Douce et requise nuit

Concentré de SurVie ?


Je suis une mangue qui me nourris de votre vie. Lorsque vous me mangez, tous vos oublis, vos
avortements et vos disparitions dégoulinent sur le coin de vos lèvres violacées par la peur. Je pense
que vous devriez tendre votre langue et lécher avec avidité vos oublis noirs et rouges autour de votre
bouche, écouter ensuite le son de la déglutition. Seulement ainsi connaîtrez-vous la satiété : collectez
vous-mêmes, à nouveau, vos disparitions.

Je tends des filets, je coule des proies : je suis une mangue auxiliaire. Je vous aide à appréhender la
faim de vie. La nécessité du souvenir (elle glisse au fond de l’azur et vous voit patauger) a planté le
manguier d’où je suis né.

Je suis une mangue qui fais évidence.

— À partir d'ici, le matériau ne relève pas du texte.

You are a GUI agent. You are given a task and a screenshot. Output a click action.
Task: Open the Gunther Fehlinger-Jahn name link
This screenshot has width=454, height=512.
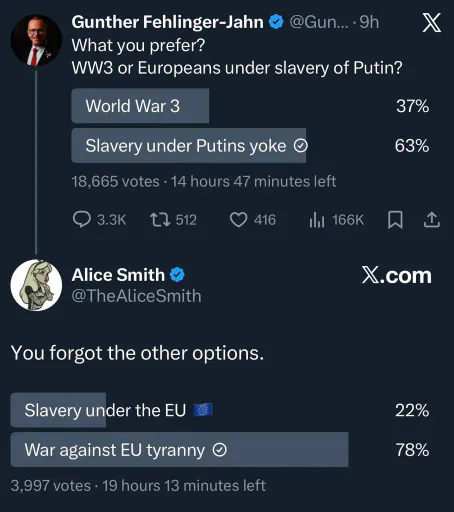(x=167, y=22)
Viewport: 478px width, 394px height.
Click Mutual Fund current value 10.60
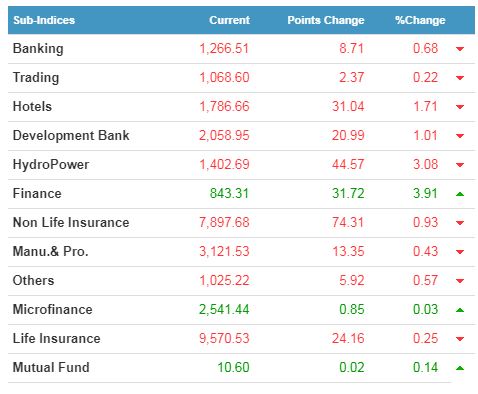point(233,367)
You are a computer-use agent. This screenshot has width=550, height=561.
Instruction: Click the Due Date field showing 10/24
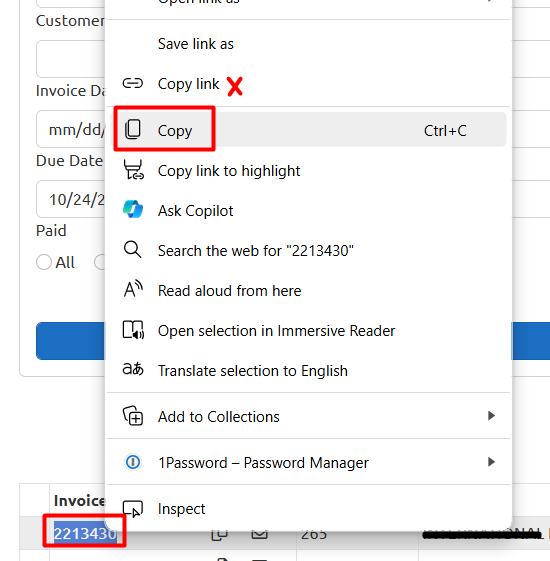point(70,199)
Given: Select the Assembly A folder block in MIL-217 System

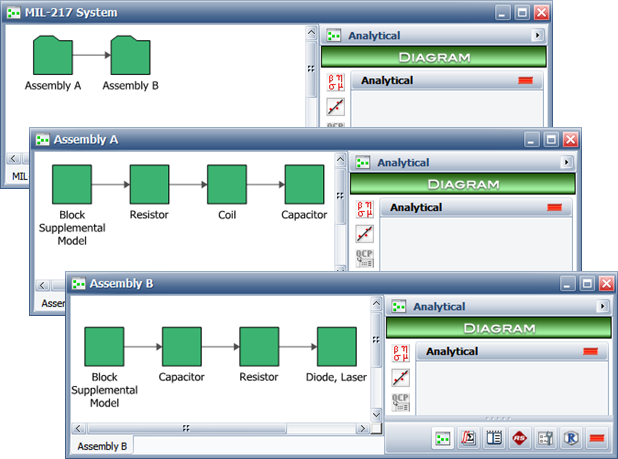Looking at the screenshot, I should (52, 56).

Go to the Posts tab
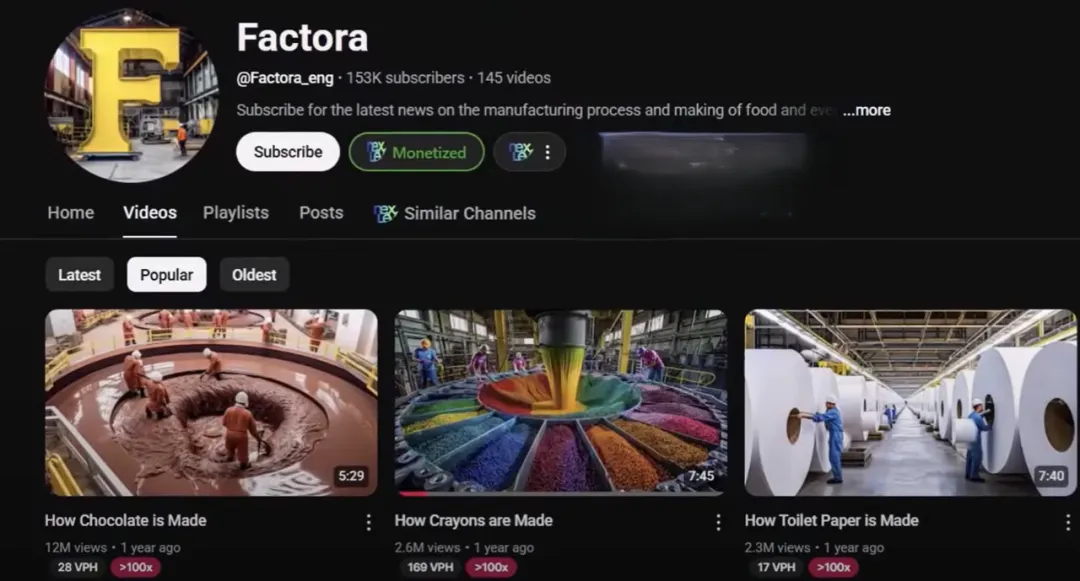[x=321, y=213]
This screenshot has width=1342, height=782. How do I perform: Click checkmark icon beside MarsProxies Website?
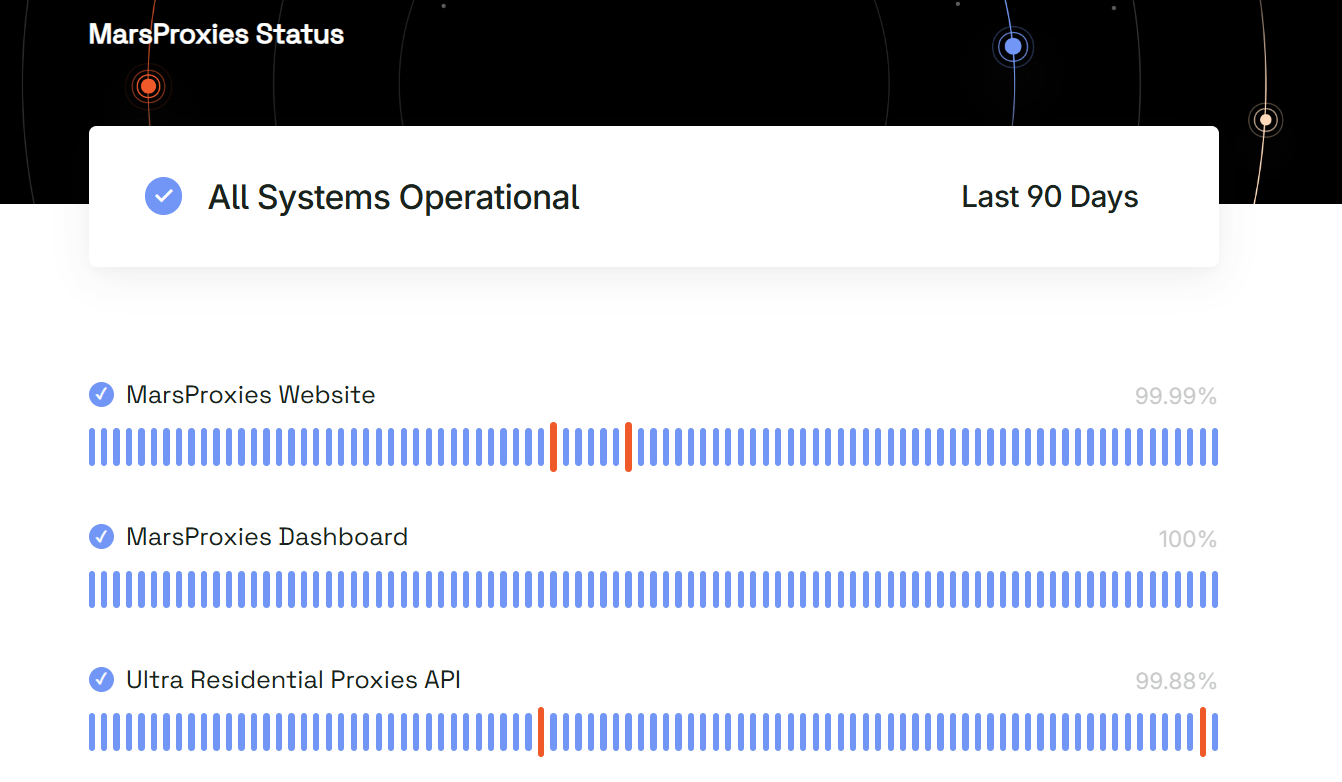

Maintenant que vous m’appréhendez, vous comprenez que les
autres fruits n’atteindront ni les veines, ni les poumons, ni la plante des pieds ni les larmes. On m’a
donné ce rôle : infiltrer vos larmes. Je dois récolter ce qu’il s’y passe. Sur les routes en vous, si
certains signaux m’inquiètent, je les emporte avec moi jusqu’aux larmes où ils s’épanouissent, car
elles sont le lieu de toute tentative d’épanouissement.

Je suis une mangue qui se doit de donner la liberté. Votre besoin de réconfort cherche mon sucre,
j’abonde vers votre douleur. Cette rencontre de vous et moi est nécessaire (vous l’apercevrez le ventre
vide). La substance de mon jus coule et vous le dit : votre vie n’est qu’absorption. Alors comment
boire, ne rien cracher ?

Me trouver enfin dans vos veines permet de regarder tout l’essai : l’embrassé, l’abandonné, l’enlevé.
J’y regarde vos tentacules de confiance se débattre. Quel est ce corps aux couleurs criantes ? Qu’on le
nourrisse ! Que craignent vos bronches ? L’impureté de l’air, l’étouffement ? Comment le souffle de
vie ouvre-t-il les portes de votre corps ? Par quels moyens votre sexe refoule-t-il l’agonie ? Que fuit-il
quand il fait ce qu’ils appellent l’amour ? Pourquoi votre bouche s’obstine-t-elle à refuser mon
chemin ? Qu’a-t-elle connu ? Qui déposa ces tâches protectrices sur votre cœur ? Qu’on les gratte,
doucement !

Je descends lentement le cours de vos veines, je me trouve à contre-sens de tout l’essai qui remonte. Je
veux voir les marques des chocs sur vos tibias, la plante usée de vos pieds. Qu’écrasez-vous quand
vous dansez ? Vos larmes, encore ? Je veux rejoindre en vous les vibrations qui font entendre les
autres. Je sais qu’elles sont là, je sais qu’on dit aux corps de les enfouir.

Je suis une mangue qui regarde vos veines mais n’écrirai jamais les réponses. Cela ne pourra jamais
être mon rôle. Comprenez-vous : auxiliaire ? Je vous aime et vous aide, avalez-moi.